Kola has started doing it too. I just stop and lift her back up... and start running or walking again... sometimes it helps if I bring a squeeky toy with me.


----------



## Elaine (Sep 10, 2006)

Puppies this age spend a lot of time stopping to smell the roses. Everything is new to them and they need to stop and absorb things frequently. Be very patient and allow him to stop and look around when he needs to. Feel free to encourage him to move if he's been sitting too long.


----------



## Mwguy101 (Feb 21, 2011)

It not that he is stopping to smell the roses. Its he literally does not want to walk. The vet said he is in perfect health. I have tried treats, toys, and positive reinforement. I do not know what to do. Its actaully getting worse. Now from the minute we walk out side, front or back of the house, he drops to the ground. He does a belly flop. I had a trainer tell me to drag him on the grass until he gets up. But I am afraid I am going to hurt him. He will let me drag him. Can some one please help me.


----------



## Blazings (Jan 24, 2011)

A bump for you. I don't have the expertise to help though


----------



## KZoppa (Aug 14, 2010)

have you spoken to any trainers in your area? have you tried making being with you on walks exciting?! i mean like dance around, high happy voice. Make it FUN and entertaining to be outside at the end of the leash with you. It does sound in a sense to be a power struggle but it also sounds like he's thinking "i'm stuck at the end of the rope unable to wander around and go where i want.... i have no control.... dead weight! that works!" when he does the dead weight thing, you have two choices.... drag his furry little butt across the grass or pick him up so he's standing on his own feet and try again. Eventually he'll get the idea that the dead weight thing is NOT acceptable and doesnt get him anything he wants.


----------



## Emoore (Oct 9, 2002)

At this age, they really want to check out the world at their own pace. Lots of new sights and smells to experience, some of which can be scary or intimidating. When your pup plants his butt and doesn't want to move forward, he's telling you that he's unsure of what's ahead and wants to check it out more slowly. 

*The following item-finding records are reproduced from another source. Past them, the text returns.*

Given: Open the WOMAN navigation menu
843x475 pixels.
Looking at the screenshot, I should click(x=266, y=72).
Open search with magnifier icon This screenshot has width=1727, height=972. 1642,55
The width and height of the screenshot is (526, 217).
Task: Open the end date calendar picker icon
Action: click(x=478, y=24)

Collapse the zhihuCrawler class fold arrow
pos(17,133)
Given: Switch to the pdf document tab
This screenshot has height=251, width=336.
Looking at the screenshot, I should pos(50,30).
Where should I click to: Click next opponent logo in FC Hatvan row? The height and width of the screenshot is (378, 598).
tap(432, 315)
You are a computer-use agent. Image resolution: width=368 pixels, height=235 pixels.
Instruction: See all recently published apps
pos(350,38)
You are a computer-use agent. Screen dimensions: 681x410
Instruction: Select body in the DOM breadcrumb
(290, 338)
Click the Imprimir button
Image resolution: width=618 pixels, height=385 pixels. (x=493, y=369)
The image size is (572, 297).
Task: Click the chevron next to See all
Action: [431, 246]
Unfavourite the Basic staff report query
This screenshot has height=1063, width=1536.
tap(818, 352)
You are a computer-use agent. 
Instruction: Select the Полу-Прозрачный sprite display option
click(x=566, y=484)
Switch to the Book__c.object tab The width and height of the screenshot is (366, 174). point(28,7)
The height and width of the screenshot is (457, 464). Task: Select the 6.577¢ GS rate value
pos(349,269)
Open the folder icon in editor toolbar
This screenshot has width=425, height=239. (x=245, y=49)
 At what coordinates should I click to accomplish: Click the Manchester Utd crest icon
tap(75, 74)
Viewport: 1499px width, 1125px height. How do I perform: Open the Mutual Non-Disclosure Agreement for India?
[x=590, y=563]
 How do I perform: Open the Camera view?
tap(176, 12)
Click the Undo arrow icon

The microwave solution is to drag him along behind you, letting him know that you don't understand or care what he wants and needs; it's your way or the highway.

The crock pot solution is to respect his instincts and his desire to learn as much about the world as he can and work things out on his own.


Personally at this age I prefer the crock pot solution. We can work on disciplined leash walking once he's got a little more experience under his belt and the world isn't such a new, exciting, scary, stimulating place.


----------



## Sunstreaked (Oct 26, 2010)

Emoore said:


> At this age, they really want to check out the world at their own pace. Lots of new sights and smells to experience, some of which can be scary or intimidating. When your pup plants his butt and doesn't want to move forward, he's telling you that he's unsure of what's ahead and wants to check it out more slowly.
> 
> The microwave solution is to drag him along behind you, letting him know that you don't understand or care what he wants and needs; it's your way or the highway.
> 
> ...




I really like your solutions - microwave and crockpot!


----------



## bruiser (Feb 14, 2011)

Maybe if you have a friend that walks their dog you can walk with them. Sometimes it more fun to have a buddy walk and your pup can learn from the other dog also.


----------



## XTOL (Jun 9, 2010)

Abby did the exact same thing at that age. I called it a "lay down strike".
She was just refusing to walk with me. I would just pick her up and
plop her back on her feet and keep going. And often had to do it
again 15 feet later,

I think some of it may have been being overwhelmed by all the new
sights and sounds and smells of her new environment. She went
from a quiet rural setting to a quite busy and noisy area. Lots of open
space but adjacent to a golf course and a park and swimming pool
and a lake. Quite a lot of activity.

She soon got over it and became quite happy to drag me all over
the place.

Also remember young pups tire quickly. Frequent short walks
instead of long ones.


----------



## PaddyD (Jul 22, 2010)

XTOL said:


> Abby did the exact same thing at that age. I called it a "lay down strike".
> She was just refusing to walk with me. I would just pick her up and
> plop her back on her feet and keep going. And often had to do it
> again 15 feet later,
> ...


My Abby did it too. Even a year and 1/2 later she will sometimes start out slow and stop and I will have to give a gentle pull to say "Yes we ARE going for a walk" then she gives in and is fine after that. At 12 weeks she needed some extra coaxing to get going. If you have a treat that your dog LOVES (try Pupperoni) bring some along as enticement. But as with all puppies, patience and persistence is the key.


----------



## chicagojosh (Jun 22, 2010)

TREATS! make a trail of treats leading outside to his potty place. that might help encourage him.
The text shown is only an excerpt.